Work instruction:
Tally the lines in the data below where the word "Equity" appears, and give the tally alone.

(Beginning of Records for the task)

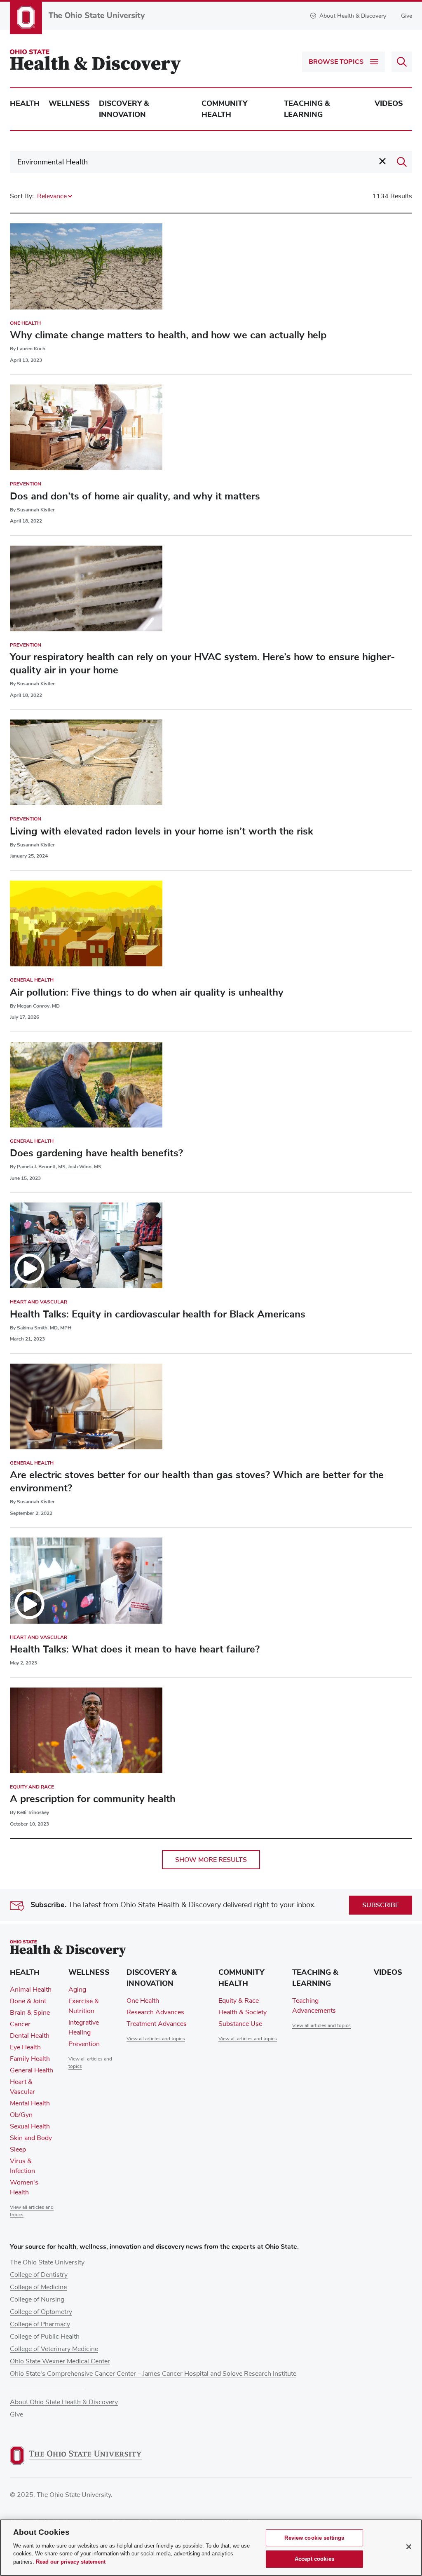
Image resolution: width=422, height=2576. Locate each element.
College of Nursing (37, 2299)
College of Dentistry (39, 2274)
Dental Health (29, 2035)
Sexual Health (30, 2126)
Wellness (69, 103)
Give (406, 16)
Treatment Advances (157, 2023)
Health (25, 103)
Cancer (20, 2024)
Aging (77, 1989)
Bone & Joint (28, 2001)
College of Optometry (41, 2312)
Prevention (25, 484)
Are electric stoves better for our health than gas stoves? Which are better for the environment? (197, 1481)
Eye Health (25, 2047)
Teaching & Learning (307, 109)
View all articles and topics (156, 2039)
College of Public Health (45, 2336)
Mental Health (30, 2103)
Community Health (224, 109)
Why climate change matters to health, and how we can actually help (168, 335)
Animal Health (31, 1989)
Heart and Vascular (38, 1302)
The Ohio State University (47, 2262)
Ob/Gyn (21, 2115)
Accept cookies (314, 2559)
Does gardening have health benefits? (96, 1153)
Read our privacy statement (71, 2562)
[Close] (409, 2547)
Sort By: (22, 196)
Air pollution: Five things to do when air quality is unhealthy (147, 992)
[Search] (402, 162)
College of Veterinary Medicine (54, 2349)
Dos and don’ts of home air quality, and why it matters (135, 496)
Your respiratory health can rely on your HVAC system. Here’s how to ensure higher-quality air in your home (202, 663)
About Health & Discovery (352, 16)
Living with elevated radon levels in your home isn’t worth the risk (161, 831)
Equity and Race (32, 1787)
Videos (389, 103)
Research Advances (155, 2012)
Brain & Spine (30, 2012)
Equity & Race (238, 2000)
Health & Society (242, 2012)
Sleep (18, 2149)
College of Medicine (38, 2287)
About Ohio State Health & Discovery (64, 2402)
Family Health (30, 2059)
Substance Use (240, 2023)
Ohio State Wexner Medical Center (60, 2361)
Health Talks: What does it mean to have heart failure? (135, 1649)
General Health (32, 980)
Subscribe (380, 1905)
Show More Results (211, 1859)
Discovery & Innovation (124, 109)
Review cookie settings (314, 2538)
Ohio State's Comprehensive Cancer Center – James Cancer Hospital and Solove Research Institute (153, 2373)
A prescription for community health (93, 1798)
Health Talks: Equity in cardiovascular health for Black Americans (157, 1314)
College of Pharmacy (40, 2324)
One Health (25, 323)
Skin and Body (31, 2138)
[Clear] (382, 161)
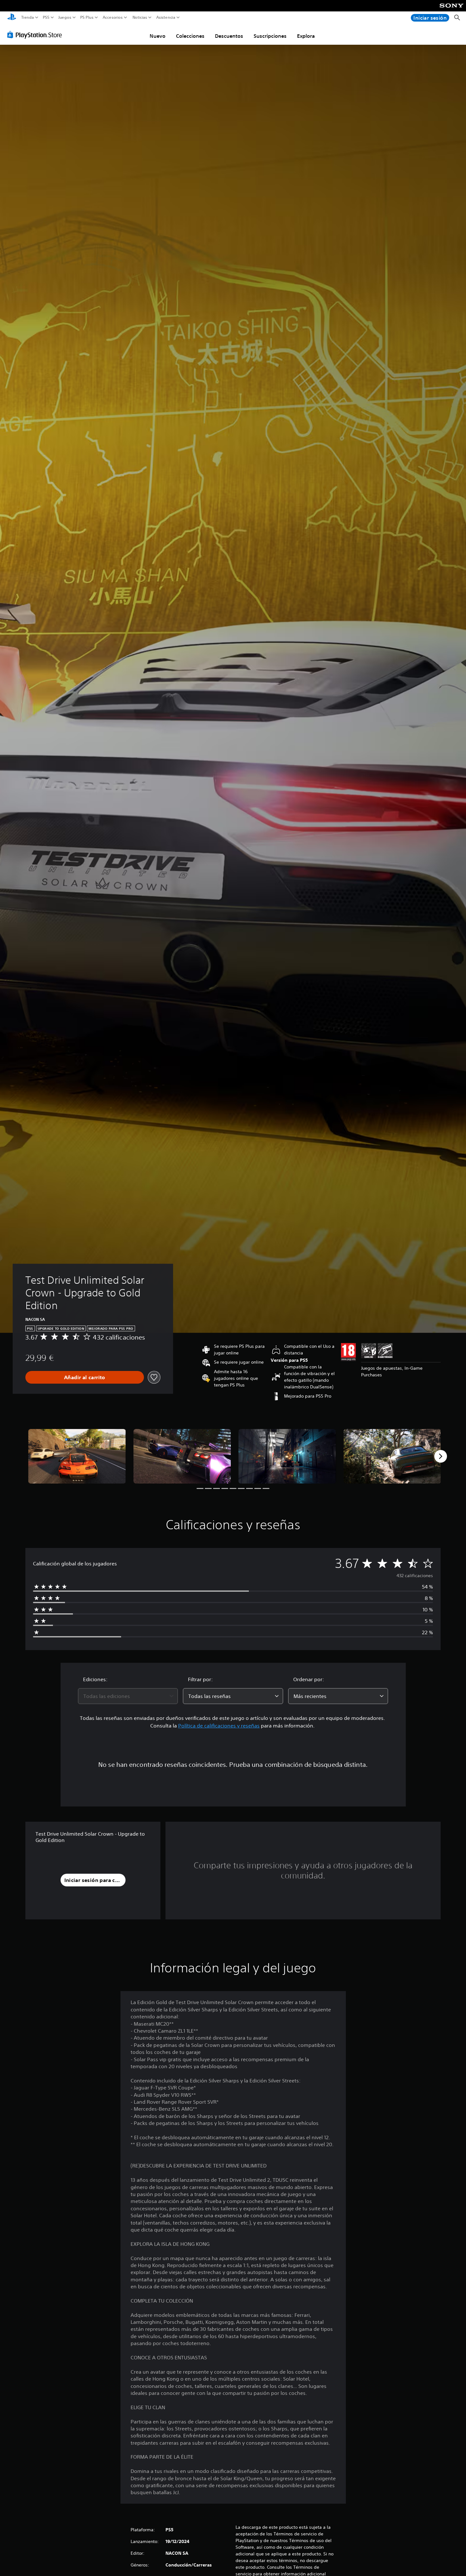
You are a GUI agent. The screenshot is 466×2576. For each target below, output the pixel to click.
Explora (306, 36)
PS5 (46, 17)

(End of Records for the task)

Task output:
3